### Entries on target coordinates
————————
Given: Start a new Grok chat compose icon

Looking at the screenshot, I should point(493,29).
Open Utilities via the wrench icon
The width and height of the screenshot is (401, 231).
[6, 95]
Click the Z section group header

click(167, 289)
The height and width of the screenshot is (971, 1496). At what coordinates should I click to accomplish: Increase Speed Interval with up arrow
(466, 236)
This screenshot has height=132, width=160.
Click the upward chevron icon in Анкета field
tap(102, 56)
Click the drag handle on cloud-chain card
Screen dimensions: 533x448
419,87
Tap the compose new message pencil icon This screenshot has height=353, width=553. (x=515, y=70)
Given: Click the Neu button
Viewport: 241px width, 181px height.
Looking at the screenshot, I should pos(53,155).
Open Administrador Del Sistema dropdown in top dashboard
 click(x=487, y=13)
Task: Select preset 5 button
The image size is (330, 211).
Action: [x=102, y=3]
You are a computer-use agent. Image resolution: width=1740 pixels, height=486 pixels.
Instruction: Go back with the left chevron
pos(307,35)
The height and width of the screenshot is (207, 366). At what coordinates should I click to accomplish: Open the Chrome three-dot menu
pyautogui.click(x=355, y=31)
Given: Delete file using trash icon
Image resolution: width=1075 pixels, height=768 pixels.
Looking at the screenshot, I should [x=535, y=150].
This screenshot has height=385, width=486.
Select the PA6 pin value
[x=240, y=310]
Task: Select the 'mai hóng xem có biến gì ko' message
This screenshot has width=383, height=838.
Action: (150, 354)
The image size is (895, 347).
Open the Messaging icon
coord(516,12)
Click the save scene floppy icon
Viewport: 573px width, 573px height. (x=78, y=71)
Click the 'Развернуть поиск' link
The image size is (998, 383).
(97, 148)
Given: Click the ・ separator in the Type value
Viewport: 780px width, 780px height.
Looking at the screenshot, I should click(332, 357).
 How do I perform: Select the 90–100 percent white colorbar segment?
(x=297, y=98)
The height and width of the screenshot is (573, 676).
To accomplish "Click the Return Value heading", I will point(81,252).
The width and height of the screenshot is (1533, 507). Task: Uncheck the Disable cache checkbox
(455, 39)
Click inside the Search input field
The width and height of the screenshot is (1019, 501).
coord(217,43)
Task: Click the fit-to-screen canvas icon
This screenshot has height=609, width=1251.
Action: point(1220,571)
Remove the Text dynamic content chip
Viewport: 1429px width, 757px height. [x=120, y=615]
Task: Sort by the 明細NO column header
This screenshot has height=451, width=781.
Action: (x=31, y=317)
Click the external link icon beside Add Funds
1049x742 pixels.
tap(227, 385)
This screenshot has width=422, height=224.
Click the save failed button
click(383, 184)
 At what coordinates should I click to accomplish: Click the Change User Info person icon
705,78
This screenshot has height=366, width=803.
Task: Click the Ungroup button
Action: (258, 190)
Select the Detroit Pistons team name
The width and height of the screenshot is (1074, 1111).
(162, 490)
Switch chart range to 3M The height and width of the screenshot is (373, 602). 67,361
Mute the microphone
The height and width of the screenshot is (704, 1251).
————————
### Task description
Copy out every one of the records above, reproducing each line word for word.

### Result for this task
Given: Start a new Grok chat compose icon

Looking at the screenshot, I should point(493,29).
Open Utilities via the wrench icon
The width and height of the screenshot is (401, 231).
[6, 95]
Click the Z section group header

click(167, 289)
The height and width of the screenshot is (971, 1496). At what coordinates should I click to accomplish: Increase Speed Interval with up arrow
(466, 236)
This screenshot has height=132, width=160.
Click the upward chevron icon in Анкета field
tap(102, 56)
Click the drag handle on cloud-chain card
Screen dimensions: 533x448
419,87
Tap the compose new message pencil icon This screenshot has height=353, width=553. (x=515, y=70)
Given: Click the Neu button
Viewport: 241px width, 181px height.
Looking at the screenshot, I should pos(53,155).
Open Administrador Del Sistema dropdown in top dashboard
 click(x=487, y=13)
Task: Select preset 5 button
The image size is (330, 211).
Action: [x=102, y=3]
You are a computer-use agent. Image resolution: width=1740 pixels, height=486 pixels.
Instruction: Go back with the left chevron
pos(307,35)
The height and width of the screenshot is (207, 366). At what coordinates should I click to accomplish: Open the Chrome three-dot menu
pyautogui.click(x=355, y=31)
Given: Delete file using trash icon
Image resolution: width=1075 pixels, height=768 pixels.
Looking at the screenshot, I should [x=535, y=150].
This screenshot has height=385, width=486.
Select the PA6 pin value
[x=240, y=310]
Task: Select the 'mai hóng xem có biến gì ko' message
This screenshot has width=383, height=838.
Action: (150, 354)
The image size is (895, 347).
Open the Messaging icon
coord(516,12)
Click the save scene floppy icon
Viewport: 573px width, 573px height. (x=78, y=71)
Click the 'Развернуть поиск' link
The image size is (998, 383).
(97, 148)
Given: Click the ・ separator in the Type value
Viewport: 780px width, 780px height.
Looking at the screenshot, I should click(332, 357).
 How do I perform: Select the 90–100 percent white colorbar segment?
(x=297, y=98)
The height and width of the screenshot is (573, 676).
To accomplish "Click the Return Value heading", I will point(81,252).
The width and height of the screenshot is (1533, 507). Task: Uncheck the Disable cache checkbox
(455, 39)
Click inside the Search input field
The width and height of the screenshot is (1019, 501).
coord(217,43)
Task: Click the fit-to-screen canvas icon
This screenshot has height=609, width=1251.
Action: point(1220,571)
Remove the Text dynamic content chip
Viewport: 1429px width, 757px height. [x=120, y=615]
Task: Sort by the 明細NO column header
This screenshot has height=451, width=781.
Action: (x=31, y=317)
Click the external link icon beside Add Funds
1049x742 pixels.
tap(227, 385)
This screenshot has width=422, height=224.
Click the save failed button
click(383, 184)
 At what coordinates should I click to accomplish: Click the Change User Info person icon
705,78
This screenshot has height=366, width=803.
Task: Click the Ungroup button
Action: (258, 190)
Select the Detroit Pistons team name
The width and height of the screenshot is (1074, 1111).
(162, 490)
Switch chart range to 3M The height and width of the screenshot is (373, 602). 67,361
Mute the microphone
The height and width of the screenshot is (704, 1251).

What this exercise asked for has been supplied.